| Input |
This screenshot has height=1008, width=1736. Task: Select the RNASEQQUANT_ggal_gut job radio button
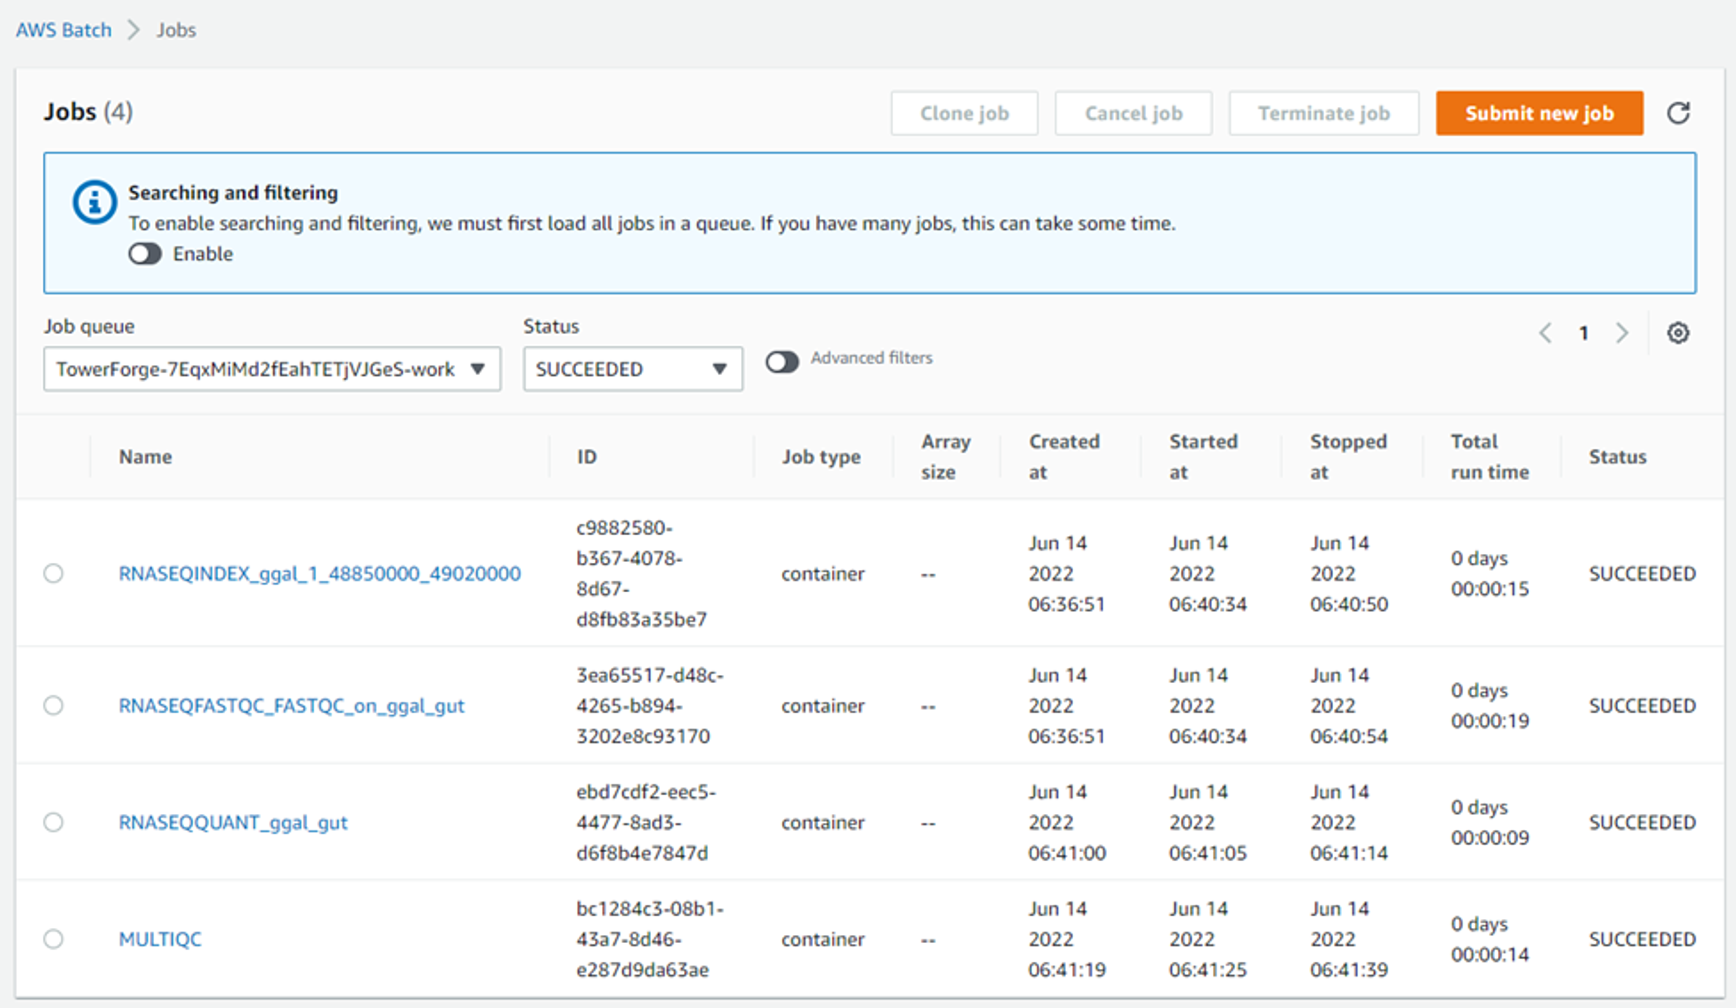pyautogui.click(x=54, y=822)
* * *
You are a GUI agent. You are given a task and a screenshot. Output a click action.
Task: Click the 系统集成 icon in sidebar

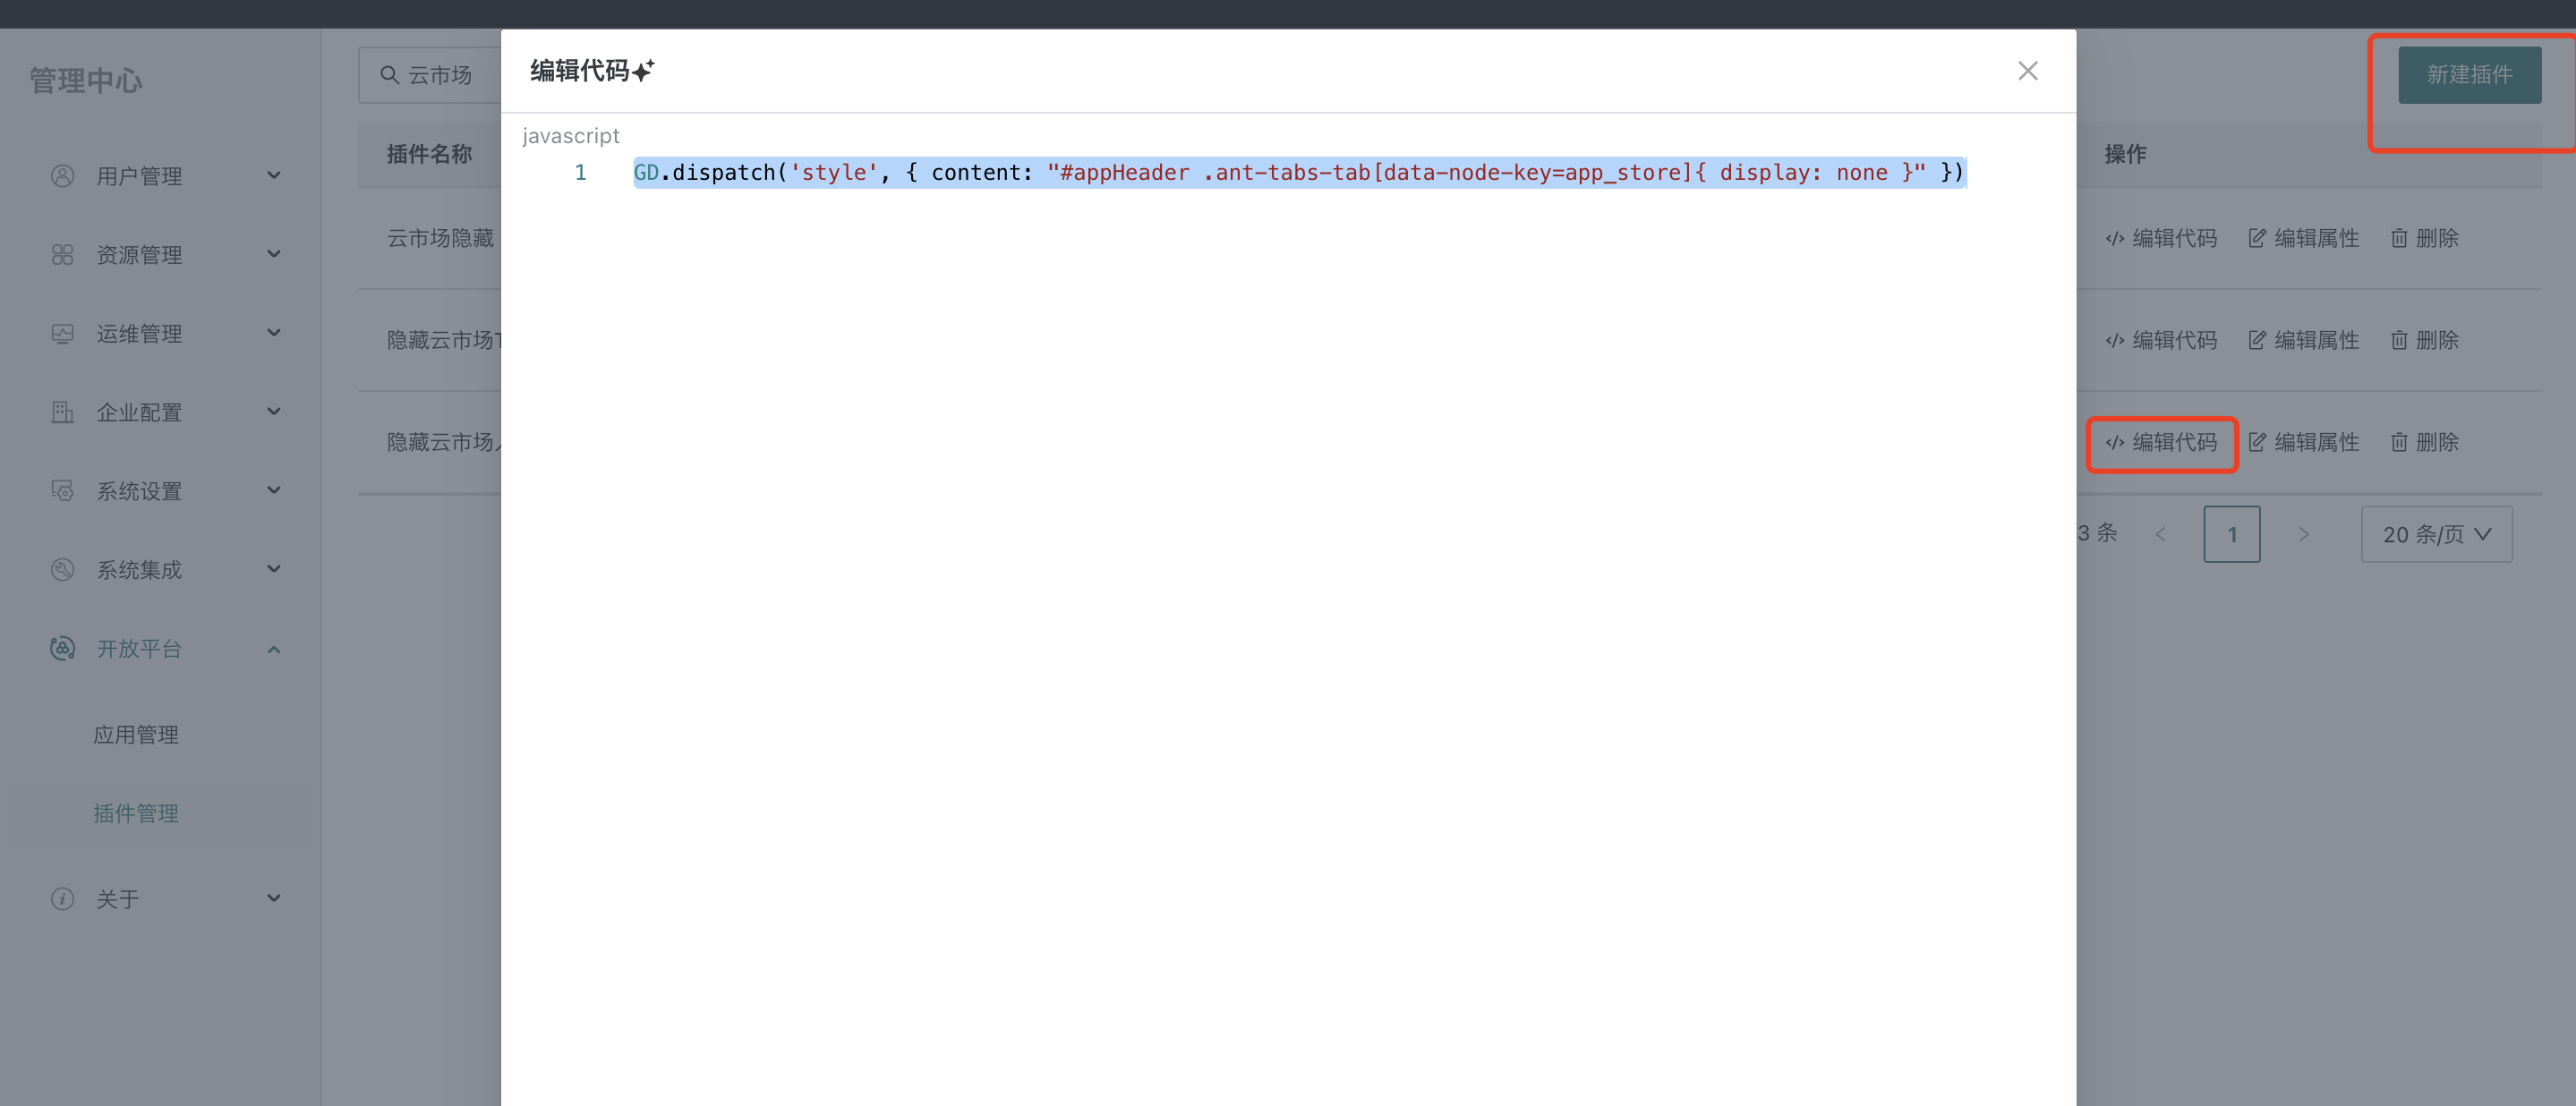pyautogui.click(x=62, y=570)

| Your objective |
Rewrite the part of the material that opens with the line containing "This screenshot has" and closes with the line containing "pyautogui.click(x=54, y=822)", replacing "radio button" with "checkbox" and keeping everything else unchanged. Leave the pictures out of your answer.

| Worked solution |
This screenshot has height=1008, width=1736. Task: Select the RNASEQQUANT_ggal_gut job checkbox
pyautogui.click(x=54, y=822)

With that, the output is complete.